JAKARTA - Komisi Perlindungan Anak Indonesia (KPAI) menyayangkan adanya peristiwa siswi SMP dihamili pacarnya yang masih SD di Tulungagung, Jawa Timur. KPAI menilai hal tersebut terjadi karena kurangnya pengawasan orang tua. "Baik anak korban maupun anak pelaku keduanya adalah korban salah asuh kedua orangtuanya. Hal tersebut terjadi karena lemahnya pengawasan orang tua masing-masing terhadap kedua anak tersebut," kata Komisioner KPAI Retno Listyarti, Rabu (23/5/2018).

Retno menjelaskan anak itu juga tidak mendapatkan pendidikan kesehatan reproduksi dari lingkungannya. Menurut dia, berhubungan di usia yang masih dini berdampak buruk untuk kesehatan ibu dan anak. "Ibu melahirkan yang masih remaja belum memiliki kematangan fisik maupun psikologis sehingga kehamilannya membahayakan diri dan nyawanya," ungkapnya.

Retno menyebutkan kedua anak itu mesti mendapatkan rehabilitasi secara psikologis. Retno juga mengharapkan orang tua serta keluarga turut serta dalam menangani masalah ini. "Direhabilitasi secara psikologis. Si anak perempuan harus didampingi keluarganya hingga melahirkan. Dipastikan gizi dan kesehatannya," ucap Retno.

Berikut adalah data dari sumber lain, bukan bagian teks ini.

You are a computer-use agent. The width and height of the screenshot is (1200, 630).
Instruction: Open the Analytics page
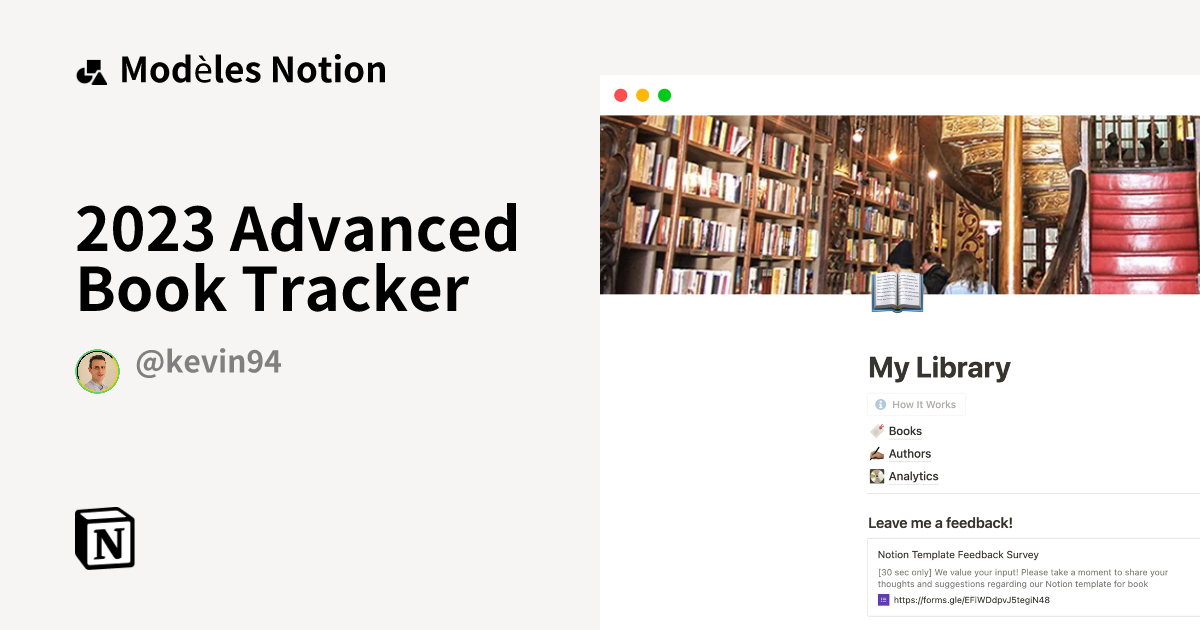point(913,476)
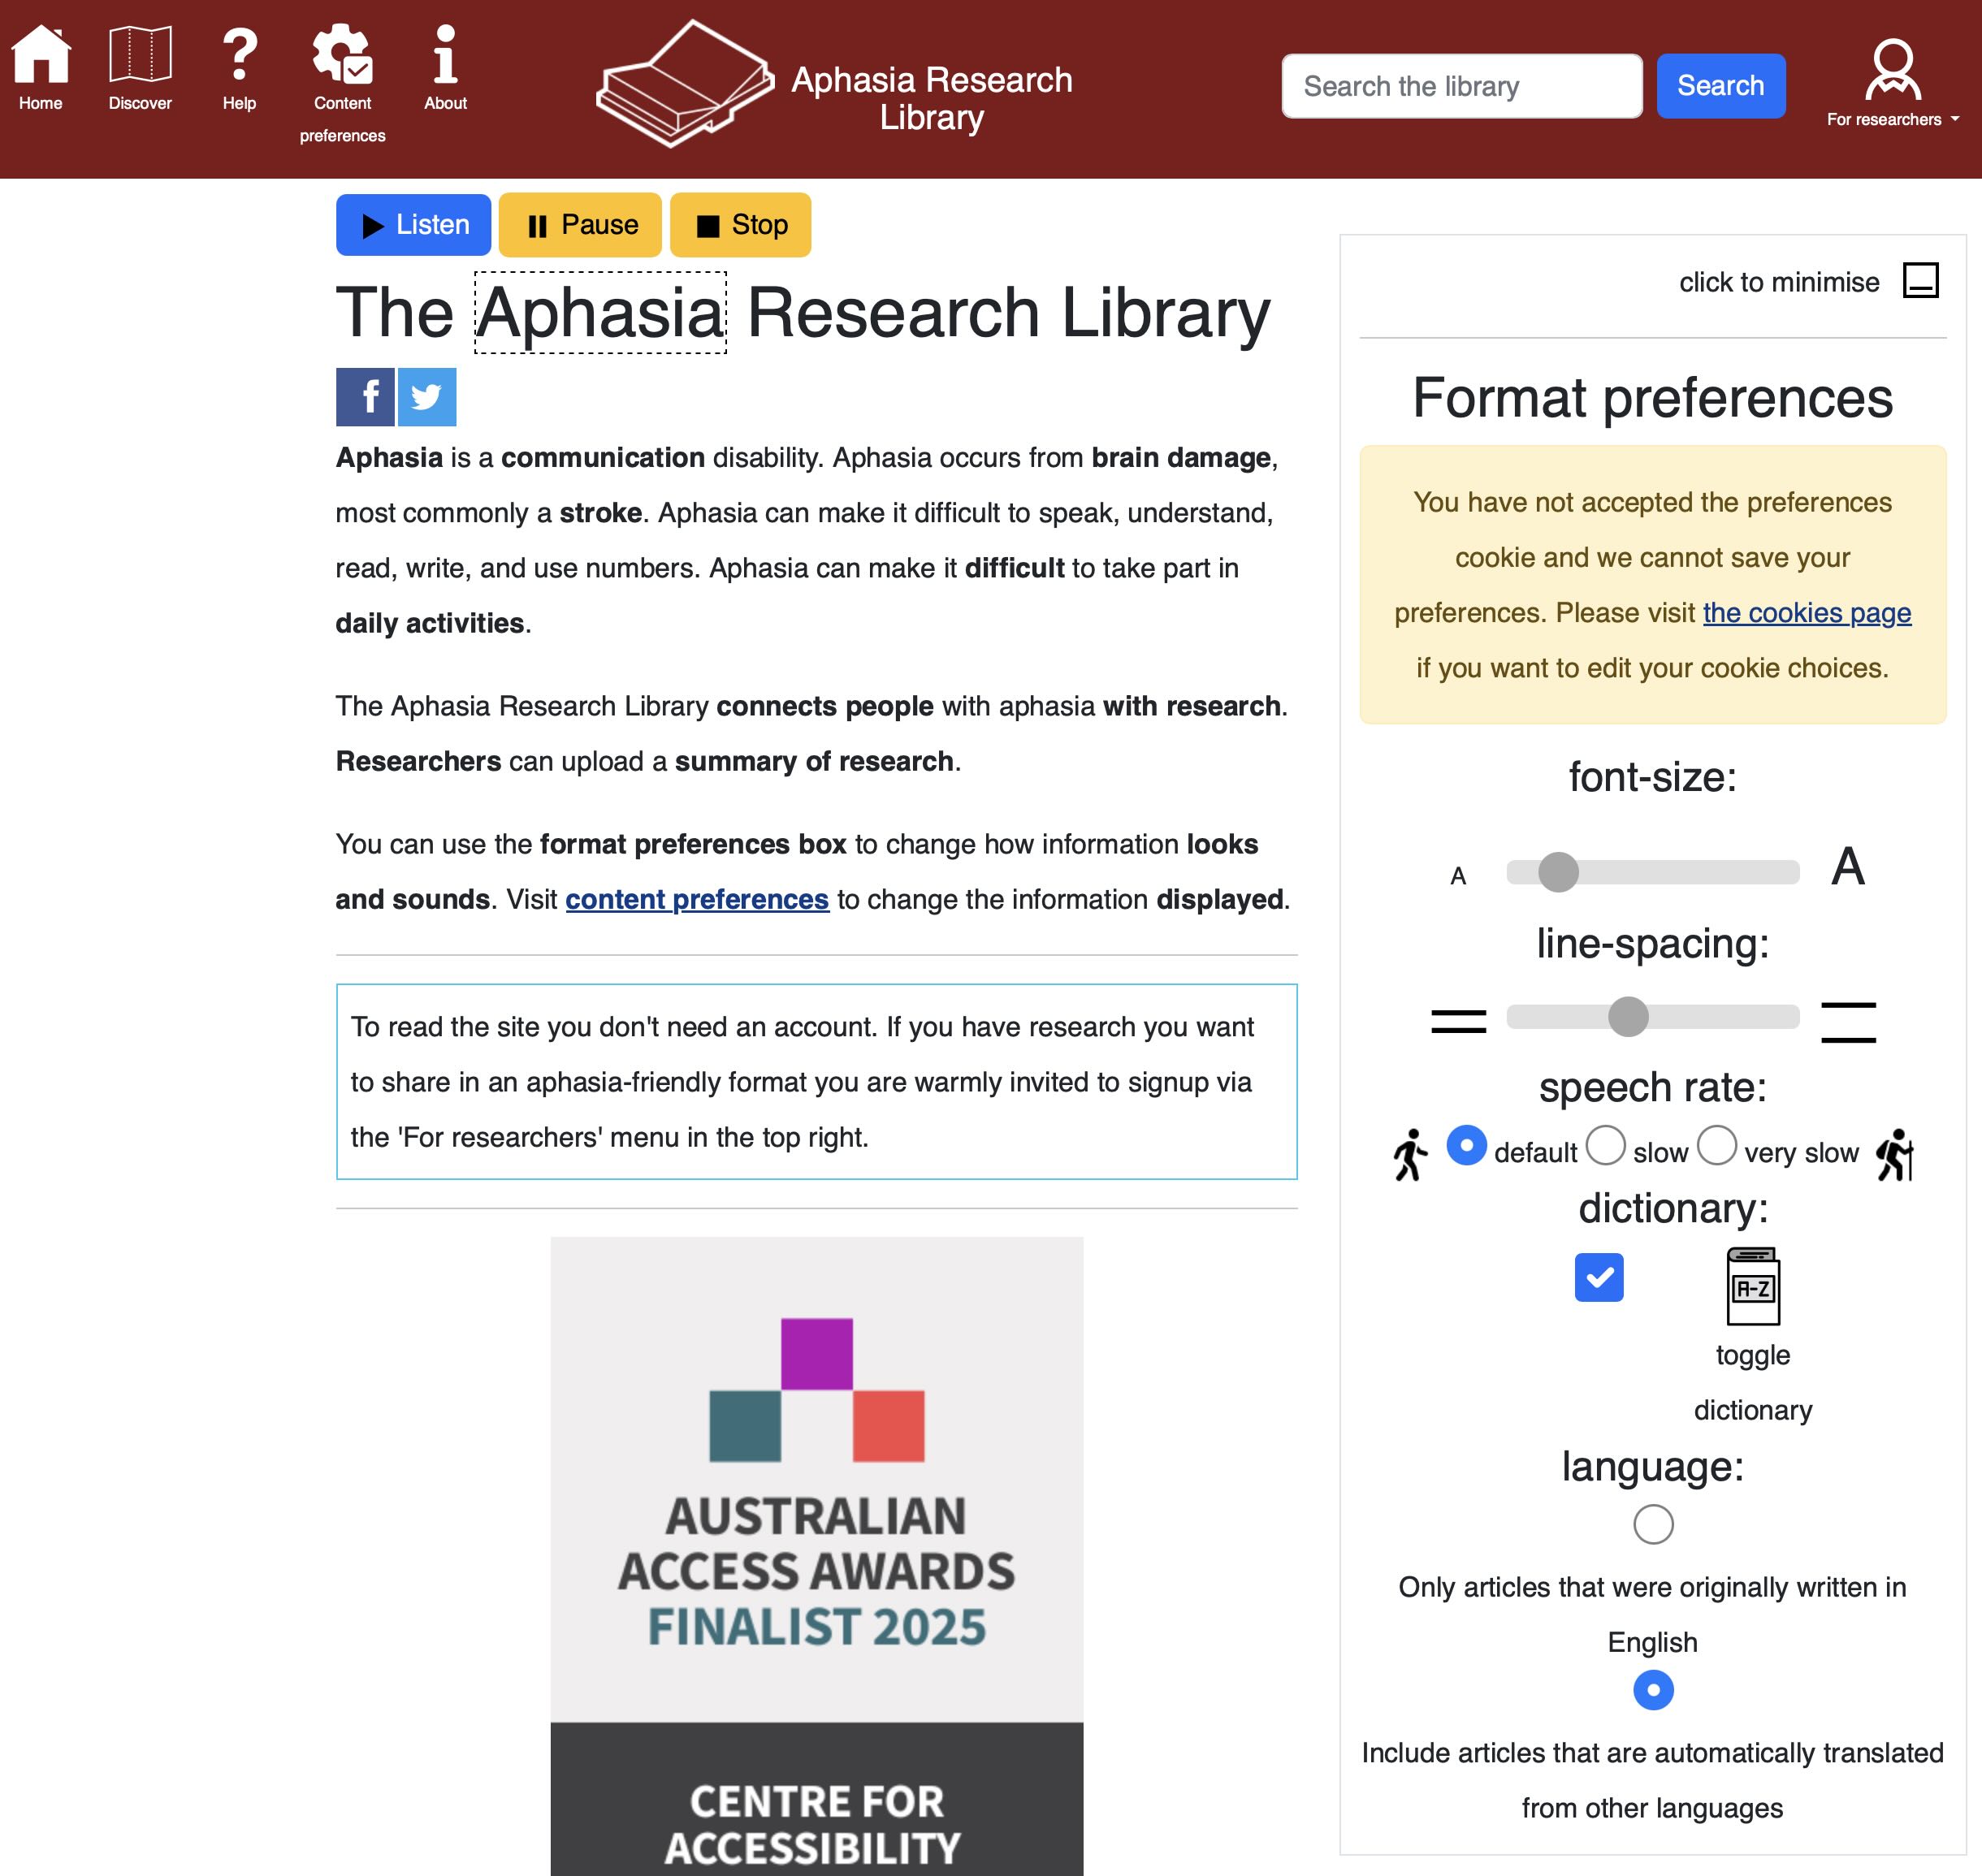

Sebelumnya, Seorang pelajar SD di Tulungagung sudah melakukan hubungan terlarang dengan pelajar SMP yang diaku adalah pacarnya. Perbuatan tersebut membuat pelajar SMP itu sekarang ini hamil enam bulan.

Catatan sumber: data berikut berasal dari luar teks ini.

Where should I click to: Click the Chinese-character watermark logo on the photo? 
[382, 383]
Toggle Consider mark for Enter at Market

Salah seorang kepala desa di Tulungagung AM menyebutkan sekarang ini pihak keluarga dan instansi berkaitan tengah melakukan upaya penanganan untuk merampungkan persoalan itu. "Kejadian tersebut bermula saat pihak SMP memeriksakan pelajar perempuan itu ke puskesmas, dari situ diketahui bahwa dia tengah mengandung enam bulan," kata AM, Rabu (23/5/2018).